One of the largest and growing networks of the world is Netflix. Netflix is the ultimate movie collection that one can access from just about anywhere using technology. And since technology is so easily accessed today that means all of the movies and shows one could want are on hand ready to watch. Any movie or show of many different genres are available to watch and soak in the message each movie or show is trying to relay to the viewer. The popular Netflix series Blue Mountain State displays an exaggerated stereotype of the "jock" lifestyle of college football players; none the less, some of the stereotypes prove to be true from real life examples.
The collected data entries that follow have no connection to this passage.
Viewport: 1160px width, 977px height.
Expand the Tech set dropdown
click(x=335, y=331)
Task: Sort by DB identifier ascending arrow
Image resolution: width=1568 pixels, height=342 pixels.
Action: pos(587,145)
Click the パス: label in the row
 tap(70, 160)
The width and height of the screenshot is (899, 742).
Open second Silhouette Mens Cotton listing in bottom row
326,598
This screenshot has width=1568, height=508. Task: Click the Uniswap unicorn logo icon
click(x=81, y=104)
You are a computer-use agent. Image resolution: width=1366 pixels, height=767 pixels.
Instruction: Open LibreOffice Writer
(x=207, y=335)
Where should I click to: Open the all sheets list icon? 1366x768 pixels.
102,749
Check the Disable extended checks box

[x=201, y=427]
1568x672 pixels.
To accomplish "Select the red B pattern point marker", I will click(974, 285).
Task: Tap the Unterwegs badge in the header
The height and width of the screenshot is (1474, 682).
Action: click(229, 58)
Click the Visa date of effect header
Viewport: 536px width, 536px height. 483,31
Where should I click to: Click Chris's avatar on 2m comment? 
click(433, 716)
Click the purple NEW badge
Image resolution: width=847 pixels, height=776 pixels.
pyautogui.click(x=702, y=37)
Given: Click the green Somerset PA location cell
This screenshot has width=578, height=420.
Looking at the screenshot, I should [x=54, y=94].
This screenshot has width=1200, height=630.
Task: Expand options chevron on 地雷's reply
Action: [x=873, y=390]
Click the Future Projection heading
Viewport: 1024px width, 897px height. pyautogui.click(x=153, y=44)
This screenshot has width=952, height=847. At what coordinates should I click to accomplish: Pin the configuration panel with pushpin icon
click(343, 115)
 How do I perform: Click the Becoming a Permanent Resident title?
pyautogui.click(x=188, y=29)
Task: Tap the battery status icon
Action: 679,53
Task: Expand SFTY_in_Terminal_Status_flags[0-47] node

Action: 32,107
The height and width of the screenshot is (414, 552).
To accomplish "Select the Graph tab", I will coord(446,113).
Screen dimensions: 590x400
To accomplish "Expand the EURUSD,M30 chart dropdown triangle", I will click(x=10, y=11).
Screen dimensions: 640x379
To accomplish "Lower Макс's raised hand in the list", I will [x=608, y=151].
The "jock" stereotype can bring a lot of negativity towards male athletes, especially football players. The first thing that people say is that a football player is all strength and no brains. The show Blue Mountain State or BMS gives many of it's characters this identity of a typical dumb jock. Thad Castle, the teams captain and linebacker, takes this stereotype and blast it out to the world through his actions on the show. To best describe Thad one could say he is an overly muscled young man with the brain of an eight year old boy. Everything about his personality screams immaturity. The lacking of knowledge has nothing to do what sport you play, so that idea that all football players are at the shorter end when it comes to intelligence is unfair. In my own personal experiences some of the smartest people I've come across were those in a sport like football. A lot of people believe that regardless of grades that a player can get by with skill. In some cases that may be true but normally in order to play football or any college sport one must be taking care of business in a classroom.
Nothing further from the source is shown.